Many years after we started to use the term open collaboration and after some discussion between the WikiSym steering committee members, here is our definition of “open collaboration”. It provides the umbrella motivation for WikiSym + OpenSym.

Open collaboration is collaboration that is

  • egalitarian (everyone can join, no principled or artificial barriers to participation exist),
  • meritocratic (decisions and status are merit-based rather than imposed) and
  • self-organizing (processes adapt to people rather than people adapt to pre-defined processes).

Prime places to find open collaboration are on wikis, on Wikipedia and other Wikimedia Foundation projects, in open source, in open data and open government initiatives, open innovation, citizen engineering, peer production, and so on.

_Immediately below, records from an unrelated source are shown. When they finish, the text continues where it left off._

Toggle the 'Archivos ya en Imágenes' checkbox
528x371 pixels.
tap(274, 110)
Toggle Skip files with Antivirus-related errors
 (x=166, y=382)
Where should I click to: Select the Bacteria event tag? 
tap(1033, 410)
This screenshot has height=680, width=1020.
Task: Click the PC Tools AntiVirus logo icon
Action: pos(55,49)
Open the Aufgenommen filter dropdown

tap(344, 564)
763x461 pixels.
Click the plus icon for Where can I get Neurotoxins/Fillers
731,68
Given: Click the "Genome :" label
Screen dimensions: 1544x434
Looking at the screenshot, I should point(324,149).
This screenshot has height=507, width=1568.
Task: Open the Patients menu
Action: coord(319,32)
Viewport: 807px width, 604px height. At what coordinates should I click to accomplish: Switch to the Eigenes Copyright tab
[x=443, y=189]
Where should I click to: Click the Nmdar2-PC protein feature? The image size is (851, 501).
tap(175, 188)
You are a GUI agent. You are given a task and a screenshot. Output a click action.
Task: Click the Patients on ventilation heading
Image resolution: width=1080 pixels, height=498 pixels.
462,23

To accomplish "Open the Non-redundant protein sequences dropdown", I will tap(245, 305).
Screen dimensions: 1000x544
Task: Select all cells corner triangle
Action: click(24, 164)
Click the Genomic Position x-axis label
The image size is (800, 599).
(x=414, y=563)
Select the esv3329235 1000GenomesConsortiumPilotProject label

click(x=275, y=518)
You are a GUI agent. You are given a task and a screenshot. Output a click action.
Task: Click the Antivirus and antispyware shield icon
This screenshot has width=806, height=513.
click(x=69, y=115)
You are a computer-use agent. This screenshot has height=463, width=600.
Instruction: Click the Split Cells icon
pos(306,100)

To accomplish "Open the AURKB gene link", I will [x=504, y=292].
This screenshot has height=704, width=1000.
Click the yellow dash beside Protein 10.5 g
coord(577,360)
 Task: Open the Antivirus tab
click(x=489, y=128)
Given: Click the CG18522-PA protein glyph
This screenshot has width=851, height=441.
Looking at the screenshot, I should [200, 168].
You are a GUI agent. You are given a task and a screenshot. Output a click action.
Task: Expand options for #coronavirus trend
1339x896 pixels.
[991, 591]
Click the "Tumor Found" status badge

Announcing WikiSym + OpenSym 2013: Hong Kong, China, on Aug 5-7, 2013

We are happy to announce that WikiSym 2013 will take place in Hong Kong on Aug 5-7, 2013. WikiSym will co-locate with a new sister event, OpenSym 2013. (WikiSym will be followed by Wikimania 2013, also in Hong Kong.) Research paper submission deadlines for WikiSym + OpenSym will be in March 2013. WikiSym + OpenSym 2013 will emphasize the open collaboration aspect of WikiSym both for researchers as well as practitioners. Open space will play an important role. More details to follow, stay tuned!

WikiSym 2012 Testimonials

From Heather Ford‘s excellent blog on Ethnography (and other matters), comes this quote:

In the closing session last year, I remember saying “I have been to a lot of conferences lately and I don’t feel like I belong. But I feel like I belong here.” People come to WikiSym because it’s the place to be if you’re doing Wikipedia work. In the words of conference chair, Cliff Lampe said, “WikiSym is the place we come where we know we don’t have to explain ourselves. Where people just “get it”.